NOTE this answer precedes the OP's note about percentages. This answer assumed:
1/41 is the prior probability of infection in the tested population (not the population as a whole)
2/1000 is the false negative rate of the PCR test $P(PCR^{-}|Infected)$
I may be confused myself as my calculations do give probabilities summing to 1.
The analytical false positive rate of a PCR test is 2 in 1,000
I assumed you mean false negative rate, right? Otherwise how can you have 2.4% true positives (1/41), 6.8% positive tests but only 0.2% false positives?
Here's my reasoning.
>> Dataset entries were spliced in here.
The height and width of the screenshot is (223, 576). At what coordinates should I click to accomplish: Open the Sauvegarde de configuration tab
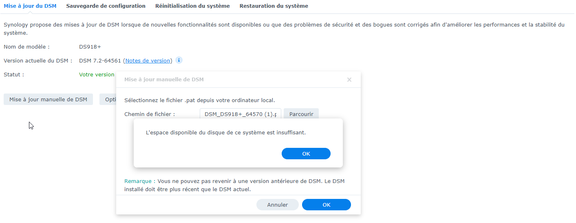click(106, 6)
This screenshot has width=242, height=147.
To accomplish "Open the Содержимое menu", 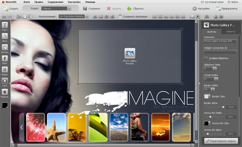I will (x=55, y=2).
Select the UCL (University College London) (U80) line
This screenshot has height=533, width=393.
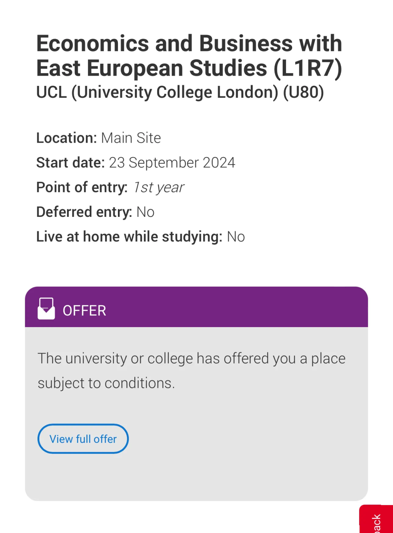180,92
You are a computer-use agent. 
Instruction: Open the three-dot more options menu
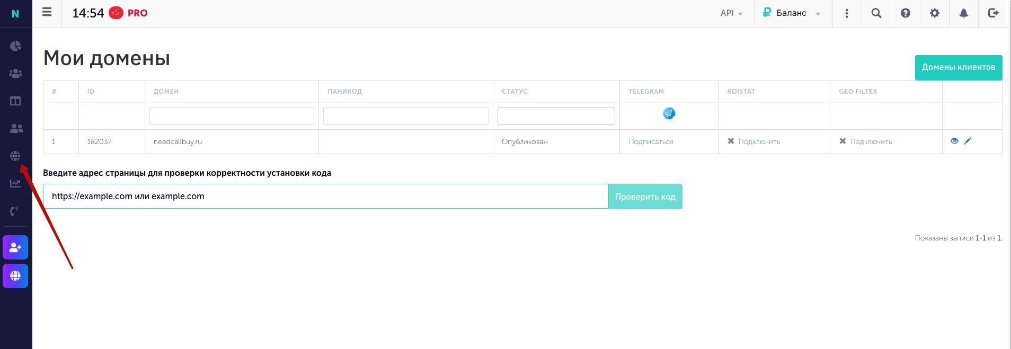(847, 13)
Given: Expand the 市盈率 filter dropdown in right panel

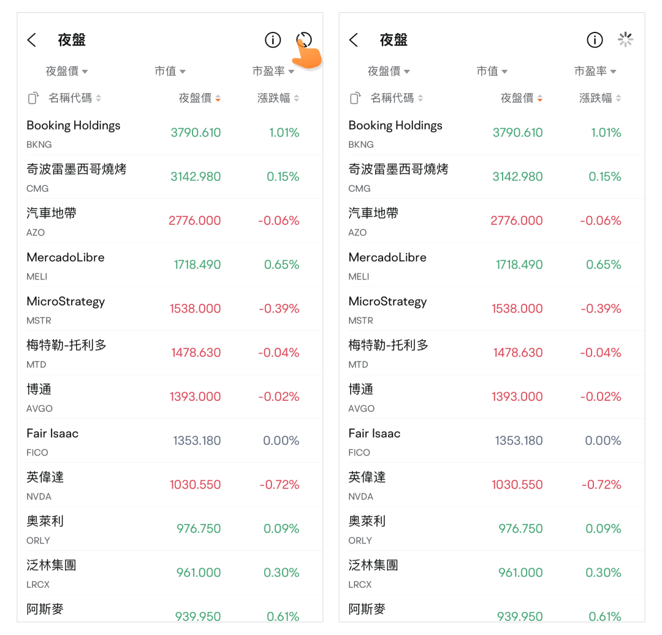Looking at the screenshot, I should [595, 72].
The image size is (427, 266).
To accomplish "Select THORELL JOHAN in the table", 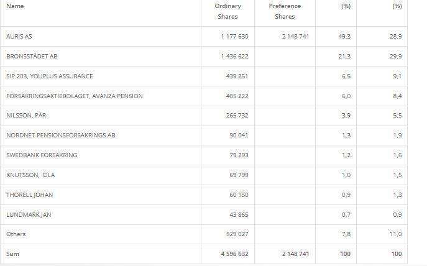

First let's set up a simple tree with 100k people (there is some rounding here):
100000 people
|
--------------------
| |
Infected Not infected
P = 1/41 P = 40/41
2439 97561
| |
------------- ------------
| | | |
PCR+ PCR- PCR+ PCR-
P = 0.998 P = 0.002 P = 0.044 P = 0.956
2434 5 4366 93195
Here P = 0.044
is the false positive rate and comes from 0.068 - (0.998 * 1/41)
.
And here's the probabilities:
$$ P(inf^{-}|PCR^{+}) = \frac{P(inf^{-}) \cdot P(PCR^{+}|inf^{-})}{P(inf^{-}) \cdot P(PCR^{+}|inf^{-}) + P(inf^{+}) \cdot P(PCR^{+}|inf^{+})} \\ = \frac{(40/41) \cdot 0.044}{(40/41) \cdot 0.044 + (1/41) \cdot 0.998} = 0.638 $$
and
$$ P(inf^{+}|PCR^{+}) = \frac{P(inf^{+}) \cdot P(PCR^{+}|inf^{+})}{P(inf^{-}) \cdot P(PCR^{+}|inf^{-}) + P(inf^{+}) \cdot P(PCR^{+}|inf^{+})} \\ = \frac{(1/41) \cdot 0.998}{(40/41) \cdot 0.044 + (1/41) \cdot 0.998} = 0.362 $$
If I'm correct, your mistake is in using 0.068 as denominator in the Bayes formulas.